● What to do
Please return all lines of the data below containing the string "computer".

Pixel coordinate grounding data:
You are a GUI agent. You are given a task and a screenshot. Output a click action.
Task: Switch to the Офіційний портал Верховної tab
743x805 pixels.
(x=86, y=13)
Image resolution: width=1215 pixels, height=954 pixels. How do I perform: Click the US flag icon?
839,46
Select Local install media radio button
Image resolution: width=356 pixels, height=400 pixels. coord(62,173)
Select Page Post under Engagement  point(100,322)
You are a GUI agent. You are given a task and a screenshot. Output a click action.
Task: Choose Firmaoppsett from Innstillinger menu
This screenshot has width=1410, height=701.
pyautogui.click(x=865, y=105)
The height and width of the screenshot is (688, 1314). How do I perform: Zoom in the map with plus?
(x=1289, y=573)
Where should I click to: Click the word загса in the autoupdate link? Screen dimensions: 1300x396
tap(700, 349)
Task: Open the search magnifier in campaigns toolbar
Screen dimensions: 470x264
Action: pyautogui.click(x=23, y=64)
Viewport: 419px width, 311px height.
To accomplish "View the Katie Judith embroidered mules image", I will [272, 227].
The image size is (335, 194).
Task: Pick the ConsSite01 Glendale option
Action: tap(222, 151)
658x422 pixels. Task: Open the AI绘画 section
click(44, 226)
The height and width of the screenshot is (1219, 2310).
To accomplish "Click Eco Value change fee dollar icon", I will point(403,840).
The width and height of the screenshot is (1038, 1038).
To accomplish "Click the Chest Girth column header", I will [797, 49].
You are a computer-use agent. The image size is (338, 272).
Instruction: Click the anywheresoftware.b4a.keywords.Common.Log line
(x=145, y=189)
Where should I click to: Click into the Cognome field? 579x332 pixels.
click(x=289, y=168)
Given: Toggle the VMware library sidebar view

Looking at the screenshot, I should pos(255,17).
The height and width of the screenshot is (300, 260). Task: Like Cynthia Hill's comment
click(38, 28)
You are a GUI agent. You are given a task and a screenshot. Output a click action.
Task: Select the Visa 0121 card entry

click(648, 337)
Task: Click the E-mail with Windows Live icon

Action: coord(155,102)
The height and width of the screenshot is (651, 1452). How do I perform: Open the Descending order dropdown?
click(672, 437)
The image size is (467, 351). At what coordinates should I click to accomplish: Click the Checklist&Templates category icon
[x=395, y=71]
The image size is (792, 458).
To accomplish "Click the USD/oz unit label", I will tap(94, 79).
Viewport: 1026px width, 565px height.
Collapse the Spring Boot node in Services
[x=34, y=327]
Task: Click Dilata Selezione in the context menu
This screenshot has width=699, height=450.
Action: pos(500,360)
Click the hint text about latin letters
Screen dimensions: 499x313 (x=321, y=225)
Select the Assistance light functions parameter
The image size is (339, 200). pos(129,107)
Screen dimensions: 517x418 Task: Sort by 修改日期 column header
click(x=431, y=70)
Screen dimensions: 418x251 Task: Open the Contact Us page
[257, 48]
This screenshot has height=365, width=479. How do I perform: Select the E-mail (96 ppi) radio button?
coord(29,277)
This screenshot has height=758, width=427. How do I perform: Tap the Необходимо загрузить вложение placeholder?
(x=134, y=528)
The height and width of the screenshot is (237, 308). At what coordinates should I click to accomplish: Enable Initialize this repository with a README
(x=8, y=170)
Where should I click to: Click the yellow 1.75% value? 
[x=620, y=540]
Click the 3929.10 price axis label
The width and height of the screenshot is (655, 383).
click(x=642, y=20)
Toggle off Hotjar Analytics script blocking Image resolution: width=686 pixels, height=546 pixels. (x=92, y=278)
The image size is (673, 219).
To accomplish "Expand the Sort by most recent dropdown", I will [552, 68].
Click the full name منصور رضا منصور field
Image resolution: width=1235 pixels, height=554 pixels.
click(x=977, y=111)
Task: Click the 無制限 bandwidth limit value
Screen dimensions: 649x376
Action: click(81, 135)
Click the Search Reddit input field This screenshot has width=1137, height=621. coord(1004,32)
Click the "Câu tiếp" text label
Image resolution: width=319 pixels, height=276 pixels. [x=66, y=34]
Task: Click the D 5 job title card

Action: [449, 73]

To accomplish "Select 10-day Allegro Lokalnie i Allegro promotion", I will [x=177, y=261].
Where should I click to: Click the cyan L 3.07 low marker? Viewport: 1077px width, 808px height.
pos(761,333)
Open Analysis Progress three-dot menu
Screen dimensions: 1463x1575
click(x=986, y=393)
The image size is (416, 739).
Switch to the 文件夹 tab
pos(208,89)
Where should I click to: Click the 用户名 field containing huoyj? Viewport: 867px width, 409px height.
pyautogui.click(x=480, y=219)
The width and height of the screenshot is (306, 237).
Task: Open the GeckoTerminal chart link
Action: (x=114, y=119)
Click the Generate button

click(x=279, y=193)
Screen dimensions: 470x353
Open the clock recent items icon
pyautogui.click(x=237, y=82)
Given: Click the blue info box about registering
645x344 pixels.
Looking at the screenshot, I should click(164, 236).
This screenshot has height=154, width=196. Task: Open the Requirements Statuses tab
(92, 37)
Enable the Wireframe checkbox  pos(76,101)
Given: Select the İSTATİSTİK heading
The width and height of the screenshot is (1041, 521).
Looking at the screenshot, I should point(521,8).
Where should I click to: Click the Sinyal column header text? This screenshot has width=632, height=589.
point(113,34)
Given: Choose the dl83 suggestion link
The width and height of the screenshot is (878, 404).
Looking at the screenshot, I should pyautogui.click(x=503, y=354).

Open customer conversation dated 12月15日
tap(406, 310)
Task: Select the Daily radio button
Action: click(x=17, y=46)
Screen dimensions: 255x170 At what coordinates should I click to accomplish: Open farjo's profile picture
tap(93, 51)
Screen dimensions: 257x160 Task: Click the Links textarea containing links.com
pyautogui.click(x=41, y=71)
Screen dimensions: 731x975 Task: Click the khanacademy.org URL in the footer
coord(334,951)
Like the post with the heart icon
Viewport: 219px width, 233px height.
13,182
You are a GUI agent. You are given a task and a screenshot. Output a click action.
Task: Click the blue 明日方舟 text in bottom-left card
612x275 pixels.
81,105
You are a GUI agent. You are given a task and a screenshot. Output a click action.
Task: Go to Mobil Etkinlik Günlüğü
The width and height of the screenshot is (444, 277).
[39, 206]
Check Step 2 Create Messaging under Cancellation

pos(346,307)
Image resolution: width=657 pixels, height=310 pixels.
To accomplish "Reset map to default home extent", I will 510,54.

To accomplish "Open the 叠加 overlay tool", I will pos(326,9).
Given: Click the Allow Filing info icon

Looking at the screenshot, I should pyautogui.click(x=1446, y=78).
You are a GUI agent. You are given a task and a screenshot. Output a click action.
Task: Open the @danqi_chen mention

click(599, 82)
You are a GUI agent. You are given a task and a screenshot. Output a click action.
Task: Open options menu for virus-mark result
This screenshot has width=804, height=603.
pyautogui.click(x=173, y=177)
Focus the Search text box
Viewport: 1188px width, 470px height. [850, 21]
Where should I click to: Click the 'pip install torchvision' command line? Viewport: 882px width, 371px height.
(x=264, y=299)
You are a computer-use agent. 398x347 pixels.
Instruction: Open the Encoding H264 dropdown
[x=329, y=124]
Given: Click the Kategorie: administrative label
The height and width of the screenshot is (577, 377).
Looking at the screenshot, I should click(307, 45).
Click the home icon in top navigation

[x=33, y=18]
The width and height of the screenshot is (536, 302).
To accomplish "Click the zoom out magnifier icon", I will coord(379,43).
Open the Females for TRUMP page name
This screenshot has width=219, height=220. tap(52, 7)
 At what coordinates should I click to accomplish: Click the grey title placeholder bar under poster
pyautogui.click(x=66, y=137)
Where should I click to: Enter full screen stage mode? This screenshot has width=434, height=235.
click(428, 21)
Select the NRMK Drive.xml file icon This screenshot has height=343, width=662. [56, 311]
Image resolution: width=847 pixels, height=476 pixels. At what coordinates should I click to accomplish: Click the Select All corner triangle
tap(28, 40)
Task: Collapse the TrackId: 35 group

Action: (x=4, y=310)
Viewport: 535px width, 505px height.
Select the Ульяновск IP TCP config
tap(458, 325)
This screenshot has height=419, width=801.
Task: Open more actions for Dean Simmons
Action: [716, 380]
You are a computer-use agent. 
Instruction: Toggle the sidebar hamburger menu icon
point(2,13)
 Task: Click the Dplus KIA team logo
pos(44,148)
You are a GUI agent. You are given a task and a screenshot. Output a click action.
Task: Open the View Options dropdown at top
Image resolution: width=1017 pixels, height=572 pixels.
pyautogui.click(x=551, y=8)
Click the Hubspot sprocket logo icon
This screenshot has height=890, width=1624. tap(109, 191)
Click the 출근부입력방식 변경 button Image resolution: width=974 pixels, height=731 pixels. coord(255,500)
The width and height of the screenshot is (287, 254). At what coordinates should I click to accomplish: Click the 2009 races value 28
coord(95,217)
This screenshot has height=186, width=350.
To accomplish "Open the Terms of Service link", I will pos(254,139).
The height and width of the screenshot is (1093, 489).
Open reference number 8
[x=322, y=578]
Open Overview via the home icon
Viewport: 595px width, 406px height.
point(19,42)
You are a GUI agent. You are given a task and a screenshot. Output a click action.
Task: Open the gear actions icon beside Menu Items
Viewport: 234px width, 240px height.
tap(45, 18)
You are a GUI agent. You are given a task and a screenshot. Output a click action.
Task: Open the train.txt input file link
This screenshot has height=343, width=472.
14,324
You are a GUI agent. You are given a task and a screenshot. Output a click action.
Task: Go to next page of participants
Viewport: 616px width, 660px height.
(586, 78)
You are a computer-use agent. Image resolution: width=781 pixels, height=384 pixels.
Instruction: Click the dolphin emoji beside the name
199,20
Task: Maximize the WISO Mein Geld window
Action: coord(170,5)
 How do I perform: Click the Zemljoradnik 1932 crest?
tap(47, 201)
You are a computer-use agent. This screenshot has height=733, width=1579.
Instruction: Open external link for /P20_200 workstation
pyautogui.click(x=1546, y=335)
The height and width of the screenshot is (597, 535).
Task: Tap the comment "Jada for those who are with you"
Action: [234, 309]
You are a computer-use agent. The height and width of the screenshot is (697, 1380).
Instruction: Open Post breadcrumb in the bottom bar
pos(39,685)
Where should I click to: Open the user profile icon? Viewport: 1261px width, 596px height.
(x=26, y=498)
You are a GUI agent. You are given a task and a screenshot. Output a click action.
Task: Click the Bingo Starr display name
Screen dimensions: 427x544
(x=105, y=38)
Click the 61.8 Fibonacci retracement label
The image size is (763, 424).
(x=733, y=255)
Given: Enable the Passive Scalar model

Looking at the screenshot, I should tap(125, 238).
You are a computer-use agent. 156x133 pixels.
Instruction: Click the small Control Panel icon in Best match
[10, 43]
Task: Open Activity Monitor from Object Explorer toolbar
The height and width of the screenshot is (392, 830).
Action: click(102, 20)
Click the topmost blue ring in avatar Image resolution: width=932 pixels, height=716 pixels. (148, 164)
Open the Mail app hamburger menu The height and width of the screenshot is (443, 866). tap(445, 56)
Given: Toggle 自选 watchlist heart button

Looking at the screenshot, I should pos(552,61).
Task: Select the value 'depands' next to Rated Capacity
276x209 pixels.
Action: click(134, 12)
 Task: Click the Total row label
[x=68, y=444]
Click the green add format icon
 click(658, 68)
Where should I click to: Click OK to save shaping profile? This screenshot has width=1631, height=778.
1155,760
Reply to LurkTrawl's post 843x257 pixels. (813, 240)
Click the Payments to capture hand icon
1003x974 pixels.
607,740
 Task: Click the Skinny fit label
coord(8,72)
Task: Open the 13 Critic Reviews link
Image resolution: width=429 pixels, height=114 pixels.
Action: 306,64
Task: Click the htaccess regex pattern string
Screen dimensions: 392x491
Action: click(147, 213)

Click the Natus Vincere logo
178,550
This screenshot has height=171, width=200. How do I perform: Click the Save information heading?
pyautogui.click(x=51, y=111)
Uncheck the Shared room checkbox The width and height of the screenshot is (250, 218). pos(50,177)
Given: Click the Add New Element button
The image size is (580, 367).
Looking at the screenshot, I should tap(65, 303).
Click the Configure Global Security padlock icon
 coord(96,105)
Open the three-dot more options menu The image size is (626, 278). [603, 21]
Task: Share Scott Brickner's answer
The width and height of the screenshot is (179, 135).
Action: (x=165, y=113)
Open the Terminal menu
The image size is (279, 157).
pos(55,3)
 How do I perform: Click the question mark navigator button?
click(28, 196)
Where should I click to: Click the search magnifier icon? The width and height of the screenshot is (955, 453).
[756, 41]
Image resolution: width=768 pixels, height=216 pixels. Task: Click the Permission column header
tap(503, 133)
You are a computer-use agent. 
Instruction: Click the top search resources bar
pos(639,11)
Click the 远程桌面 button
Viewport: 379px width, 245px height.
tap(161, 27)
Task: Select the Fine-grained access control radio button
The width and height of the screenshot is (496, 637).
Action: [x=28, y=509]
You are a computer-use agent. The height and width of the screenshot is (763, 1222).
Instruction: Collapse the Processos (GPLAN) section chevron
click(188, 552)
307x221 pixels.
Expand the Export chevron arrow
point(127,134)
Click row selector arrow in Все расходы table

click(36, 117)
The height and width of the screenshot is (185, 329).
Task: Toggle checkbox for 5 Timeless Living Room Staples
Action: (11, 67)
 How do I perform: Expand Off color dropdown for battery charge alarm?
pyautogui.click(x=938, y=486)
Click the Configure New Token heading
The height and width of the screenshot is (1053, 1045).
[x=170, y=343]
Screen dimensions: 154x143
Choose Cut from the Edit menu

● Output below
You are a computer-use agent. The image size is (338, 272).
You are a computer-use agent. 398x347 pixels.
You are a computer-use agent. 
You are a computer-use agent. Image resolution: width=781 pixels, height=384 pixels.
You are a computer-use agent. This screenshot has height=733, width=1579.
You are a computer-use agent. The height and width of the screenshot is (697, 1380).
You are a computer-use agent. 156x133 pixels.
You are a computer-use agent. 
You are a computer-use agent. The height and width of the screenshot is (763, 1222).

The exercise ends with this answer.